Listening to an Annie Proulx’s Barkskins on audiobook while painting today, I think I am no storyteller. A poet, yes. Fleshing out characters for a story seems intrusive somehow, as though I were borrowing another’s eyes so that I might view the world in a different way. And in return, the spirits behind those eyes would have a right to claim real estate in my brain, intruding on what little peace of mind I currently possess in these crazy times.
Yet I am ever enthralled by the talented storytellers among us. Proulx at eighty-plus must have spent years researching the late seventeenth century forward, telling the tale of how abundant forests of the northeast, along with their original inhabitants, were impacted and stripped of a way of being forever. First the French settlers who came to New France (now Canada) to seek their fortunes in the lumber business and how they related to its native human inhabitants (the Mi’kmaq, pronounced Mikmaw). Then as lumbering migrated south into Maine and New Hampshire, the English imposing settlements where they wished, nevermind the tribes who had lived, loved and traversed these places for generations. The horrors of eminent domain, as these interlopers insisted the land belonged to whomever worked it – and they could not fathom how living in harmony with nature and residing in wigwams could possibly constitute any rights whatsoever. For the part of the Indians, they could not comprehend the white man’s obsession with surplus. One elder simply could not grasp why white men had to build such large homes with such high roofs – did they expect visits from giants? Confusion also stemmed from the concept of land ownership, something I’ve struggled with for years while holding title to my own real estate. Stewardship has always been our way of life, no matter where we’ve lived.

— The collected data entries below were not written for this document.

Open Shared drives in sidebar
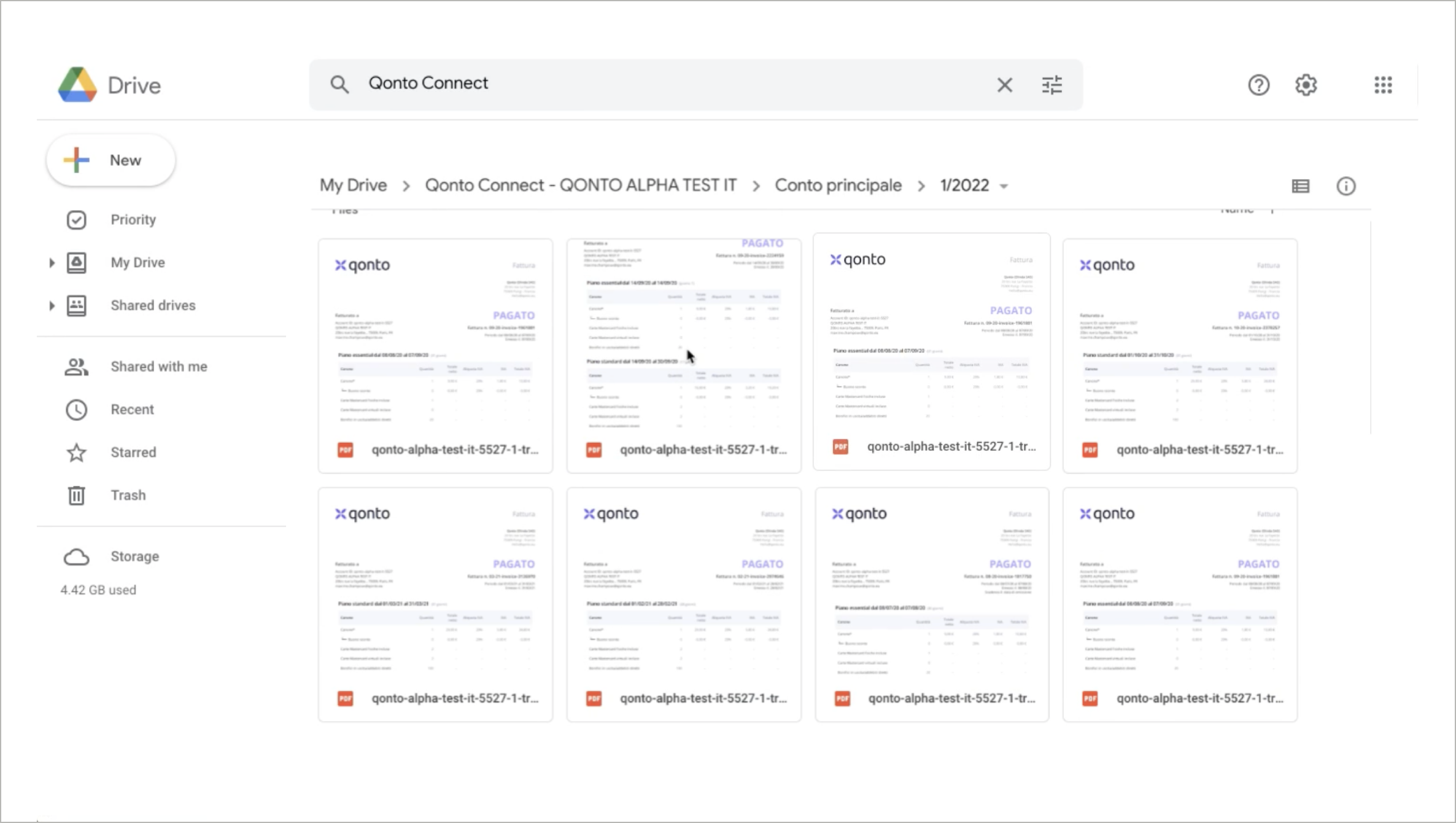Image resolution: width=1456 pixels, height=823 pixels. coord(153,305)
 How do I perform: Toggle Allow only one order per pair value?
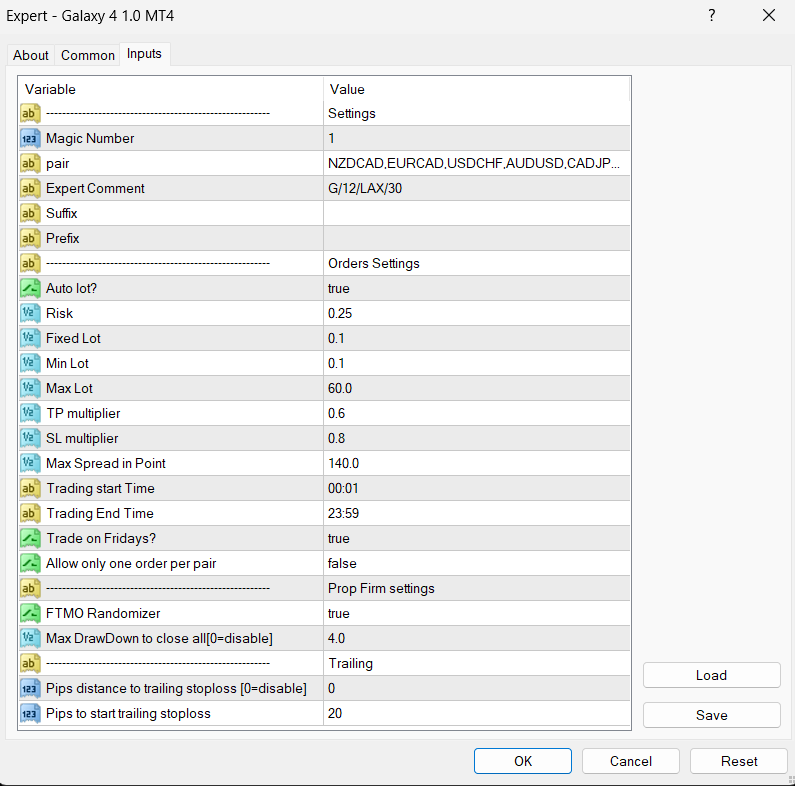point(476,563)
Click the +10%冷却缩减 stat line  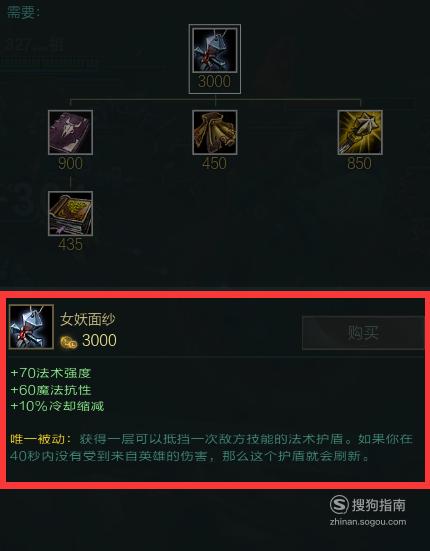(x=57, y=406)
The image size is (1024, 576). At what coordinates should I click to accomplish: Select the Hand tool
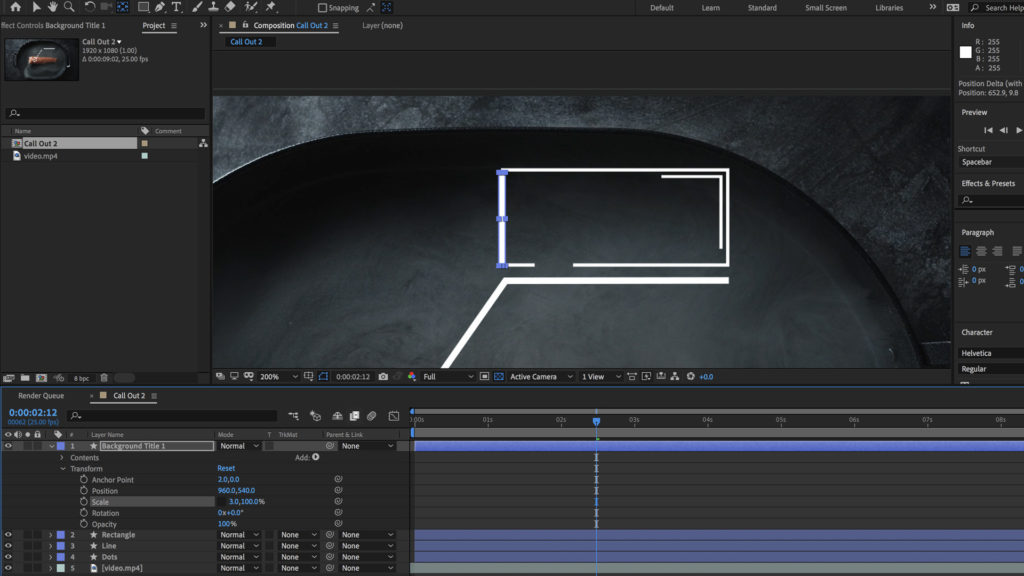pyautogui.click(x=52, y=7)
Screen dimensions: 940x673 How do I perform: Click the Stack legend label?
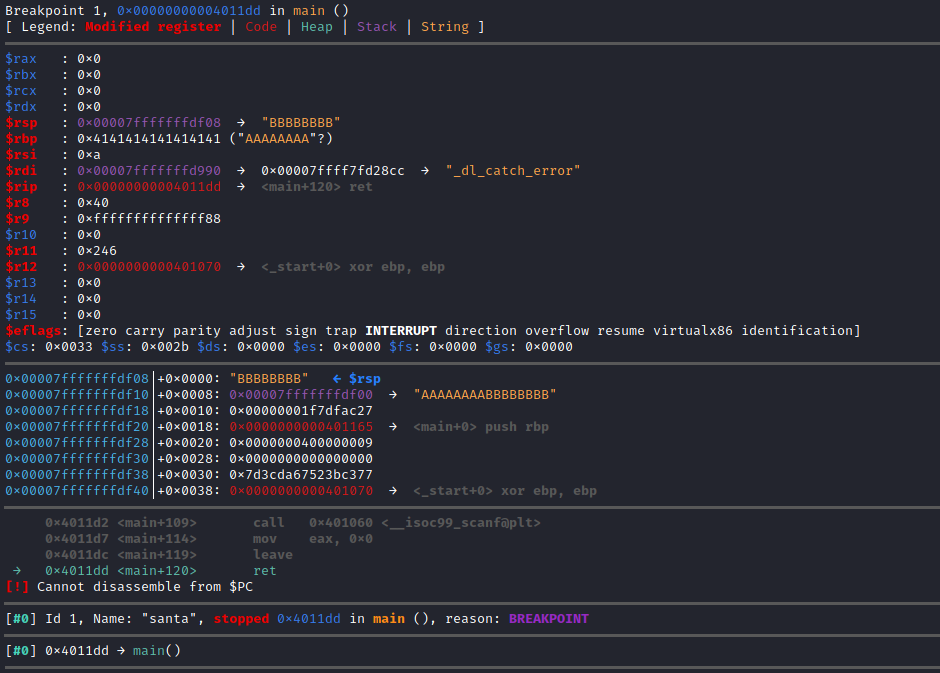[x=376, y=26]
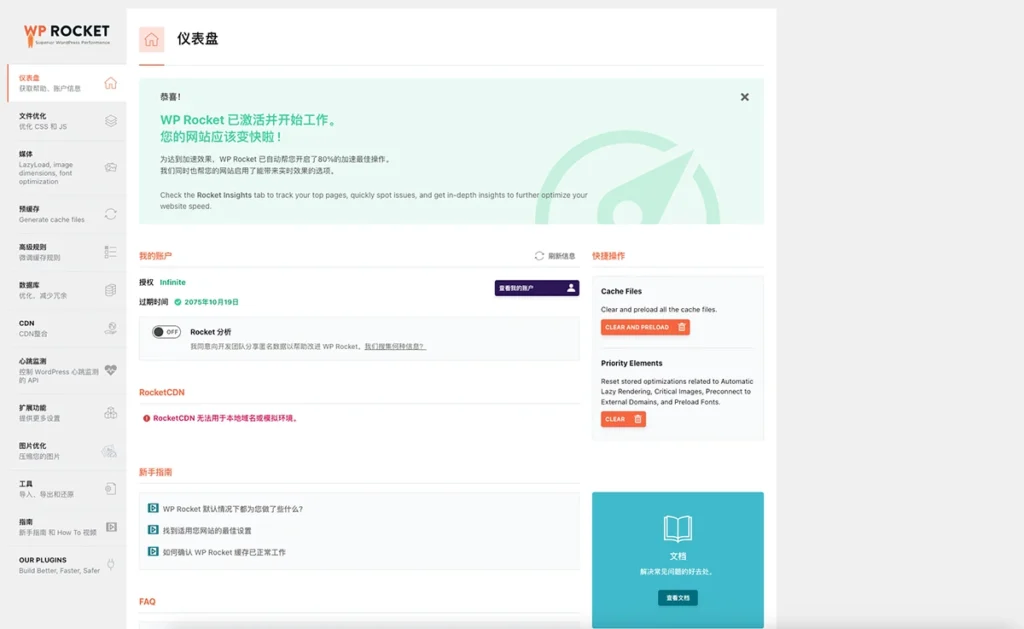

The relationships Proulx entertains possess the power to pull me into the story to the point that I find it difficult to put it aside. After thirty-four years in the Maine woods in a place known to be summer grounds for Wabanaki tribes, I only begin to apprehend the fullness of history of that place thanks to Proulx, although I always felt the magical nature of the forest. Knowing the varieties of trees from lumber families in that region, things begin to click. The land’s profusion of hemlock and birch stemmed from the clearcutting of more valuable species like white pine, maple and oak, which I was aware of in a general sense. Yet to understand those markets in a richer way is to finally mourn the loss of place in the name of displaced wildlife and native people. And even though Hawaii is clearly our home now, how could I forget those formative years in which I was lucky enough to reside that close to the heartbeat of Mother Earth’s woody breast?